- _TASK GOAL_: Take the records below and retype them line by line, from the first line through the one containing "Given: Click the Document"; stop there.

= Beginning of Section =

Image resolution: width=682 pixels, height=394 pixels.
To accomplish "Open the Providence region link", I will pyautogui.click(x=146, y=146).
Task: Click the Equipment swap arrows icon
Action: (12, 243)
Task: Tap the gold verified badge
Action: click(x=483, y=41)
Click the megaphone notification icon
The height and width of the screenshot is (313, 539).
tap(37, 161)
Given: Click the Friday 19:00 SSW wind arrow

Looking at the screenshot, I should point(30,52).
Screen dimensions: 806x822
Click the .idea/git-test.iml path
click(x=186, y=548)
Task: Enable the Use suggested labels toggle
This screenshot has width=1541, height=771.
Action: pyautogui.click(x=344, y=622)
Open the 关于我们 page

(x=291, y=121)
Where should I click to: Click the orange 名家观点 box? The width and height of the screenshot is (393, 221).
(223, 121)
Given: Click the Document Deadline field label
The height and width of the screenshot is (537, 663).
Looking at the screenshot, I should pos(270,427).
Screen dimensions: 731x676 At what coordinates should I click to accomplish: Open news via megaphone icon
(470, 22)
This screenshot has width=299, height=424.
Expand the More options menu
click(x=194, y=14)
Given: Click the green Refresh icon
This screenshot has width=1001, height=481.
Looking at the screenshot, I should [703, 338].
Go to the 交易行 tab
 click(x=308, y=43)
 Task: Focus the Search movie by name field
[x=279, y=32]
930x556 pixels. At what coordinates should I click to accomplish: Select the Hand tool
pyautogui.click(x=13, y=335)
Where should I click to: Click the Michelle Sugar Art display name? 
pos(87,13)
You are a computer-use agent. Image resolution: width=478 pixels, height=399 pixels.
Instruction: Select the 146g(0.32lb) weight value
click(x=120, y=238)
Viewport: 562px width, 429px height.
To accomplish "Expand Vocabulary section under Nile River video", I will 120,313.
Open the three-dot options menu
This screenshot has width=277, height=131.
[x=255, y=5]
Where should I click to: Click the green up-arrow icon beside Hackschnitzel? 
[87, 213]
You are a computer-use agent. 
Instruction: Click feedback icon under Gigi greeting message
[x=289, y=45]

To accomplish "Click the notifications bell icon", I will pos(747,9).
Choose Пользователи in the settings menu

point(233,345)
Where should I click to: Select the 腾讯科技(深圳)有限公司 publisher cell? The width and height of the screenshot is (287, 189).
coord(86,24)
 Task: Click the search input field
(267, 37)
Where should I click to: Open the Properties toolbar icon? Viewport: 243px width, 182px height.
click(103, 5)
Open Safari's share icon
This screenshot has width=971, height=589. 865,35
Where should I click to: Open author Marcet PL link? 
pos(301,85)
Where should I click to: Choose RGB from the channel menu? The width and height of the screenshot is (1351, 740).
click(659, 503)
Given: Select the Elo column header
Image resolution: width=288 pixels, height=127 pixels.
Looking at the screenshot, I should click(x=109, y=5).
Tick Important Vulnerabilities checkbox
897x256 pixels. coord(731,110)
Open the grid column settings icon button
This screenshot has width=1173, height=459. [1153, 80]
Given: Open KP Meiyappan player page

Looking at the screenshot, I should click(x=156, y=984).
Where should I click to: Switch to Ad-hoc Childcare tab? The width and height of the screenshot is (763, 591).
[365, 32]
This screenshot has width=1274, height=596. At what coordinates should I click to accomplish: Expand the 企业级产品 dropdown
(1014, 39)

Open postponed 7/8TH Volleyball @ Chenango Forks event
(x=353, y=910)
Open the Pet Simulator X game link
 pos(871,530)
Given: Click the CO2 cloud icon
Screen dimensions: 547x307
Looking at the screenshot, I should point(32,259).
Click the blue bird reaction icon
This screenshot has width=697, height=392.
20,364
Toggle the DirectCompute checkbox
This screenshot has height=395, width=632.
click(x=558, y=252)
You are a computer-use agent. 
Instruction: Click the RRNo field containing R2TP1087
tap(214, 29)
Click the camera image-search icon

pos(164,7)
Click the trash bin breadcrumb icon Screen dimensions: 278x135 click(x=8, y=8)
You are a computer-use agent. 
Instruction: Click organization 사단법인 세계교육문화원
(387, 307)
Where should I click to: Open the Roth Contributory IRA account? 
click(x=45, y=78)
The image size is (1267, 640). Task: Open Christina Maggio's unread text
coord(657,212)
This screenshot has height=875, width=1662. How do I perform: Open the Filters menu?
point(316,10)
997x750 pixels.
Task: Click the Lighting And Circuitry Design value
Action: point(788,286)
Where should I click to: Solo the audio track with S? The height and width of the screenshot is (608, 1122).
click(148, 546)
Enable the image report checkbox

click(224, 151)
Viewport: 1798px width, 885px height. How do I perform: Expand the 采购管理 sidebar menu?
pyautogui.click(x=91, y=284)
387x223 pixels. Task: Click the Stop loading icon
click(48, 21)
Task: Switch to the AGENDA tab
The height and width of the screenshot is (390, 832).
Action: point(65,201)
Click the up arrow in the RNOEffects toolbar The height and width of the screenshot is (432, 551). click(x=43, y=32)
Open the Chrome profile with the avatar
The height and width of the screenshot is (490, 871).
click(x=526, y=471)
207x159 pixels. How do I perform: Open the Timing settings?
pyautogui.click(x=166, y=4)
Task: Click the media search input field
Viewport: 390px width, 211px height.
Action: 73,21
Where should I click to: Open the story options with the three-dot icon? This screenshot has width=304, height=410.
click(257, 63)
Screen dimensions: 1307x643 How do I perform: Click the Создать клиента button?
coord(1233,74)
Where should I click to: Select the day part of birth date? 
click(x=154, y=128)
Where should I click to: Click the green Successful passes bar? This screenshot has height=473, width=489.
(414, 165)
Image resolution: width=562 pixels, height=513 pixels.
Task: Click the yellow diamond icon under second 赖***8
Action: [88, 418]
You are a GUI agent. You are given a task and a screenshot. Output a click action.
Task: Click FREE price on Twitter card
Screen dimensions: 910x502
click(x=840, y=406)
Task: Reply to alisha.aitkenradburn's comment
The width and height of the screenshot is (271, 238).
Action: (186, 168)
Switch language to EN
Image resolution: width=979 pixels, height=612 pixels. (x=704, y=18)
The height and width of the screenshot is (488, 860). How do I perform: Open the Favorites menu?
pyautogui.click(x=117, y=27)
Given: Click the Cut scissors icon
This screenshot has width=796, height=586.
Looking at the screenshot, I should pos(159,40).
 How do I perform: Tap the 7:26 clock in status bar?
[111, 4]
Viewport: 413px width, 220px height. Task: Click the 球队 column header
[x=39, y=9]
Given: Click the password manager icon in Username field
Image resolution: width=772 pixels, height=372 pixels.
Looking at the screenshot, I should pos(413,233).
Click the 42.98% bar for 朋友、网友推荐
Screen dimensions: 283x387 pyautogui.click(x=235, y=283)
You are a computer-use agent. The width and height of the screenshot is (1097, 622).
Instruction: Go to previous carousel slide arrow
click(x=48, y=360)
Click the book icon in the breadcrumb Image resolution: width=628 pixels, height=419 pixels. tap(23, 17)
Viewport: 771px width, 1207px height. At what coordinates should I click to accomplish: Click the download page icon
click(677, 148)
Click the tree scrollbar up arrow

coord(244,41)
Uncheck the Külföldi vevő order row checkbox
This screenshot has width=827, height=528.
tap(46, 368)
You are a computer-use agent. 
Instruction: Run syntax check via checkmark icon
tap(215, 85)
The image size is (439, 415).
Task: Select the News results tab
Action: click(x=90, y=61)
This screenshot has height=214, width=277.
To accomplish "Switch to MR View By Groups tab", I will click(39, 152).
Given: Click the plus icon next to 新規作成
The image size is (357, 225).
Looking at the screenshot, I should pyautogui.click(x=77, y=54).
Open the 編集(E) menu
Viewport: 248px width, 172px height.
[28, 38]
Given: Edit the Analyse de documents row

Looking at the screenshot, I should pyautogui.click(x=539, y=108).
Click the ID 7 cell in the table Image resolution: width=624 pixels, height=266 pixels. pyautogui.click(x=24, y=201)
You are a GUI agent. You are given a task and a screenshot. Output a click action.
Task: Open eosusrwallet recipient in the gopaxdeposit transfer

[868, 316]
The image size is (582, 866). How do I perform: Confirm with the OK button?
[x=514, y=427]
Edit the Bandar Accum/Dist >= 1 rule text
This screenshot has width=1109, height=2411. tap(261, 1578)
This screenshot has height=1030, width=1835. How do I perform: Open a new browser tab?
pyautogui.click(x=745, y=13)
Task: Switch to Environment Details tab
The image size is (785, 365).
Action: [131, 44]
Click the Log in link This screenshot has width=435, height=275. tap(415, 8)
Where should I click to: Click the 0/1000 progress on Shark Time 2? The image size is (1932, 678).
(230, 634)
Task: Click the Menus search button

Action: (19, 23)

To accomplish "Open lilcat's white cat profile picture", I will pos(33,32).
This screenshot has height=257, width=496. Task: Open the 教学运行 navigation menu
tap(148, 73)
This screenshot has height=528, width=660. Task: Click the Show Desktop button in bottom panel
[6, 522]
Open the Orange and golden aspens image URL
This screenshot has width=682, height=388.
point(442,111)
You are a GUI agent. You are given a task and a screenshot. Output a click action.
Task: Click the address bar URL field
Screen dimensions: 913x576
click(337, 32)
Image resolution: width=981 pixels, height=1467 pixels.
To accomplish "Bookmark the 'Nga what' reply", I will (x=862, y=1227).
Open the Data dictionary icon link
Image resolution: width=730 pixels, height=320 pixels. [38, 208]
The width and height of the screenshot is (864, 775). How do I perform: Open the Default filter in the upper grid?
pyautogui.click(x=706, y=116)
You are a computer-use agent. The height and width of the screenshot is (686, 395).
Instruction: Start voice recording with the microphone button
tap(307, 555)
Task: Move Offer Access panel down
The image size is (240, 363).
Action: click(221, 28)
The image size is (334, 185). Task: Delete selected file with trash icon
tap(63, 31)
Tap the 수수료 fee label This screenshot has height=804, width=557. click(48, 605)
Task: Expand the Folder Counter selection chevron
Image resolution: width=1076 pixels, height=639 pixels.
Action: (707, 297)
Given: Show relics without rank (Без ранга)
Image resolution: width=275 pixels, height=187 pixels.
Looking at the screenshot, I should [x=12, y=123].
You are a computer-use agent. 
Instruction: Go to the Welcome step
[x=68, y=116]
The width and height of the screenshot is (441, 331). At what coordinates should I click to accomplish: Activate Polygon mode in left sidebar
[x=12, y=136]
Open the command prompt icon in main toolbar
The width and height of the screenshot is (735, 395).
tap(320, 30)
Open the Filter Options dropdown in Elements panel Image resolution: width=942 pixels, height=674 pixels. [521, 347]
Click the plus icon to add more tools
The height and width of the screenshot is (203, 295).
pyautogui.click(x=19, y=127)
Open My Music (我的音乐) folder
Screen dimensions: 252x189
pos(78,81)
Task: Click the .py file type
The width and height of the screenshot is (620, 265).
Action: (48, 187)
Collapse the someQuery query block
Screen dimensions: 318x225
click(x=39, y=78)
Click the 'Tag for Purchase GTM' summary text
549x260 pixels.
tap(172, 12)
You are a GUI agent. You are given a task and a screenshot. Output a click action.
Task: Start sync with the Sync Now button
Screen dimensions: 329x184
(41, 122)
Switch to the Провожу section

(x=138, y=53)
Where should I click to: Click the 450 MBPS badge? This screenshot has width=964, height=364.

= End of Section =

- _WRITTEN RESPONSE_:
Image resolution: width=682 pixels, height=394 pixels.
To accomplish "Open the Providence region link", I will pyautogui.click(x=146, y=146).
Task: Click the Equipment swap arrows icon
Action: (12, 243)
Task: Tap the gold verified badge
Action: click(x=483, y=41)
Click the megaphone notification icon
The height and width of the screenshot is (313, 539).
tap(37, 161)
Given: Click the Friday 19:00 SSW wind arrow

Looking at the screenshot, I should point(30,52).
Screen dimensions: 806x822
Click the .idea/git-test.iml path
click(x=186, y=548)
Task: Enable the Use suggested labels toggle
This screenshot has width=1541, height=771.
Action: pyautogui.click(x=344, y=622)
Open the 关于我们 page

(x=291, y=121)
Where should I click to: Click the orange 名家观点 box? The width and height of the screenshot is (393, 221).
(223, 121)
Given: Click the Document Deadline field label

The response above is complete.